All of lore.kernel.org
 help / color / mirror / Atom feed
* [PATCH] powerpc/mm: Fix pte_pagesize_index() crash on 4K w/64K hash
@ 2015-07-24  5:18 Michael Ellerman
  2015-07-24  6:45 ` Aneesh Kumar K.V
  0 siblings, 1 reply; 3+ messages in thread
From: Michael Ellerman @ 2015-07-24  5:18 UTC (permalink / raw)
  To: linuxppc-dev
  Cc: cyrilbur, Michael Neuling, Benjamin Herrenschmidt, aneesh.kumar

The powerpc kernel can be built to have either a 4K PAGE_SIZE or a 64K
PAGE_SIZE.

However when built with a 4K PAGE_SIZE there is an additional config
option which can be enabled, PPC_HAS_HASH_64K, which means the kernel
also knows how to hash a 64K page even though the base PAGE_SIZE is 4K.

This is used in one obscure configuration, to support 64K pages for SPU
local store on the Cell processor when the rest of the kernel is using
4K pages.

In this configuration, pte_pagesize_index() is defined to just pass
through its arguments to get_slice_psize(). However pte_pagesize_index()
is called for both user and kernel addresses, whereas get_slice_psize()
only knows how to handle user addresses.

This has been broken forever, however until recently it happened to
work. That was because in get_slice_psize() the large kernel address
would cause the right shift of the slize mask to return zero.

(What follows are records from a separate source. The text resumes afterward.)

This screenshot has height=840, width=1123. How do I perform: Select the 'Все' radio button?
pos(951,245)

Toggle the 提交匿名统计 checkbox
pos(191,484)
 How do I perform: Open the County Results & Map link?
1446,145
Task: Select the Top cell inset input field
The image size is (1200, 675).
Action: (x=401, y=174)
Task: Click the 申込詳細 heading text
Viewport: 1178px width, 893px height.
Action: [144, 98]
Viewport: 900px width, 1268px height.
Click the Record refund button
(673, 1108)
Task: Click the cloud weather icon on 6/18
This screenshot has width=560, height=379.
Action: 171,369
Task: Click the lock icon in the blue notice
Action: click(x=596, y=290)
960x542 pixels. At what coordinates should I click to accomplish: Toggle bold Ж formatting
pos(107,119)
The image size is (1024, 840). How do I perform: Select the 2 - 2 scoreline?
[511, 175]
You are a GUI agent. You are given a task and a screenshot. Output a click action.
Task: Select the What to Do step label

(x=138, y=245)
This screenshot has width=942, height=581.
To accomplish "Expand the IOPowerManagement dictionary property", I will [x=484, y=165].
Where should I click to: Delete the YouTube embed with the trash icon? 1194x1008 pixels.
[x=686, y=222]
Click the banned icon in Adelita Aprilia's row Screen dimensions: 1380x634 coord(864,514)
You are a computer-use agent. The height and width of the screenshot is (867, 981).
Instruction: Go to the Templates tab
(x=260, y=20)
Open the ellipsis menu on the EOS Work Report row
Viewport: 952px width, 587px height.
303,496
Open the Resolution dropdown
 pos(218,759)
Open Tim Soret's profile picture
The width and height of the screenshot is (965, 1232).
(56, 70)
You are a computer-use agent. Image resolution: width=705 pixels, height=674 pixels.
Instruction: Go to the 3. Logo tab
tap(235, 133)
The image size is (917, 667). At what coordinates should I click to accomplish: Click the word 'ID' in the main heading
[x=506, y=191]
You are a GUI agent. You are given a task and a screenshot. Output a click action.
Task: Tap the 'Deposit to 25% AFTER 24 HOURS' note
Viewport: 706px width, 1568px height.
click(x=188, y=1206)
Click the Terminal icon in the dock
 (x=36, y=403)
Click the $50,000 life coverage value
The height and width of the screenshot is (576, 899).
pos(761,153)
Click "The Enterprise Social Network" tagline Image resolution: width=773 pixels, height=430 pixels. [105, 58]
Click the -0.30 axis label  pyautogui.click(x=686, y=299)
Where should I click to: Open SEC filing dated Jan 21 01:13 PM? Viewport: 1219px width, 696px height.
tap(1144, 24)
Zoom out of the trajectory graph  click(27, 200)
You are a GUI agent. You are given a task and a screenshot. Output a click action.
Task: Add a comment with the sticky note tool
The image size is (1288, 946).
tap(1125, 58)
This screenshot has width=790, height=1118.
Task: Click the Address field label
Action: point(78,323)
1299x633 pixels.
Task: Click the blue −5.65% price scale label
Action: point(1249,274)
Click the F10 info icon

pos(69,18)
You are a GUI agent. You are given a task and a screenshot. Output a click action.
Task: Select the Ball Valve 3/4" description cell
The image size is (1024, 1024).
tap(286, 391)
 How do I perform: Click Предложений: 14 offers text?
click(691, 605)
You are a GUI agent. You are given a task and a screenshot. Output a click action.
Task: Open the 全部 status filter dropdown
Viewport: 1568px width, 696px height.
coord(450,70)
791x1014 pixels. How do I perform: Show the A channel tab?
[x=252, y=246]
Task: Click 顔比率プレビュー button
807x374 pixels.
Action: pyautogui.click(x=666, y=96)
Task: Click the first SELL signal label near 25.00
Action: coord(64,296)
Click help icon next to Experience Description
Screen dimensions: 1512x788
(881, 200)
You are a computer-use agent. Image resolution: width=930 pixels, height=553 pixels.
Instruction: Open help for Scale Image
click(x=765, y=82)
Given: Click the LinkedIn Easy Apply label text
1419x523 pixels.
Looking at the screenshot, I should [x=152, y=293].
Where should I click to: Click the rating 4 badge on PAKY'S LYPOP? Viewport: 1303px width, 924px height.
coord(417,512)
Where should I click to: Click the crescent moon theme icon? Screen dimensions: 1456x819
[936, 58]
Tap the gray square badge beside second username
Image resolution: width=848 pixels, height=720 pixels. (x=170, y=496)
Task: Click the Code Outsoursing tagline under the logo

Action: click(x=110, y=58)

However in commit 7aa0727f3302 "powerpc/mm: Increase the slice range to
64TB", the get_slice_psize() code was changed so that instead of a right
shift we do an array lookup based on the address. When passed a kernel
address this means we index way off the end of the slice array and
return random junk.

That is only fatal if we happen to hit something non-zero, but when we
do return a non-zero value we confuse the MMU code and eventually cause
a check stop.

This fix is ugly, but simple. When we're called for a kernel address we
return 4K, which is always correct in this configuration, otherwise we
use the slice mask.

Fixes: 7aa0727f3302 ("powerpc/mm: Increase the slice range to 64TB")
Reported-by: Cyril Bur <cyrilbur@gmail.com>
Signed-off-by: Michael Ellerman <mpe@ellerman.id.au>
---
 arch/powerpc/include/asm/pgtable-ppc64.h | 10 +++++++++-
 1 file changed, 9 insertions(+), 1 deletion(-)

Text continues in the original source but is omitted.